WASHINGTON–Congress should expand Medicaid to cover a pregnant woman’s prenatal health care as well as the delivery and the baby’s health care, the chairwoman of a House Education and Labor subcommittee said Tuesday.

Rep. Frederica Wilson, D-Fla., said the federal government should provide affordable healthcare to women who now have no health care by expanding Medicaid, which currently covers 43 percent of births. She said there needs to be more support for women before and after giving birth through federal aid programs that provide breastfeeding support and help mothers to avoid pre-term births.

The nation’s pre-term birth rate has risen for the fourth consecutive year, March of Dimes CEO Stacey Stewart told the committee.

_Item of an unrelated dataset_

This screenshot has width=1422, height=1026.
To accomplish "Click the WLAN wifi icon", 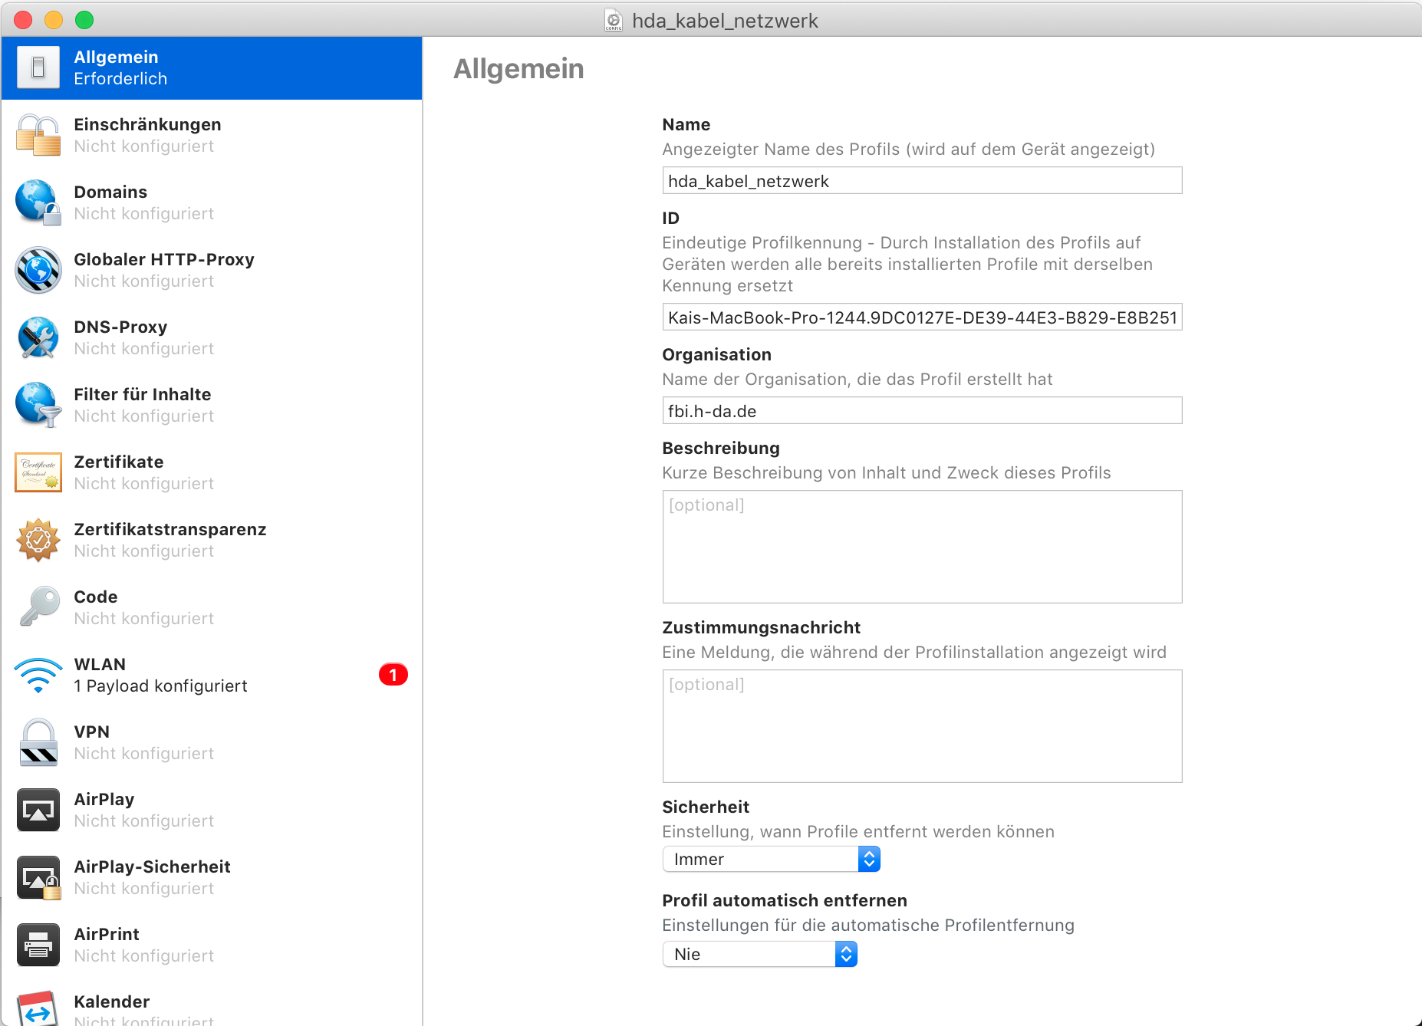I will click(x=38, y=675).
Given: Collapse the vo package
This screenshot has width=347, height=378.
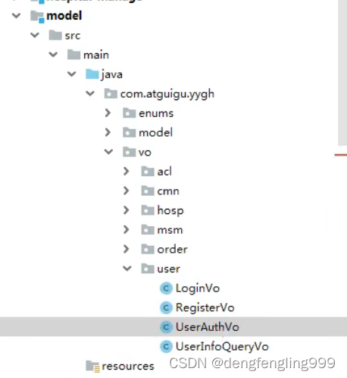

“It’s not fine that babies of color die at rates far higher than white babies,” Stewart said. “It’s not fine that babies are being born too soon.”

Along with babies being born earlier, the maternal mortality rate is also rising. According to a March of Dimes report, 700 women die each year from pregnancy complications that can happen up to a year after giving birth.

Stewart said there is a lot the United States can learn from other countries with decreasing mortality rates. She said policies that support women are needed including midwifery care and home visiting program.

“We interviewed women and what they want is less intervention,” Stewart said. “They want a midwife. They want someone who looks like them, who understand them.”

Women of color, specifically black women, are affected disproportionately by these health care issues and are up to 4 times more like to die from that than white women.

This is due to the racist research methods of Dr. J Marion Sims said Dr. Joia Crear-Perry, founder and president of the National Birth Equity Collaborative. Sims performed operations on black women without anesthesia to show that black women did not receive pain like white women. Crear-Perry said this idea is still prominent in the field and can help to explain the treatment of black women where their complaints of pain are ignored.

“Racism is the risk factor not my black skin,” Crear-Perry said.

One way Crear-Perry said the treatment of black women can be improved is through implicit bias training for maternal child health divisions and says they would help to improve healthcare.

Maternal mortality is also affected by the access to hospitals and health care providers as there are maternal care deserts throughout the country.

Former obstetrician Rep. Phil Roe, R-Tenn., said he represents five counties that do not have a central care facility which means women are forced to drive long distances when they need care. To address this, he said there need to be neighborhood clinics in rural areas. These clinics, ran by nurses, would help to limit hospital visits until absolutely necessary.

“We should continue this (conversation) because this is a travesty in the United States to have these kinds of mortality rates,” Roe said.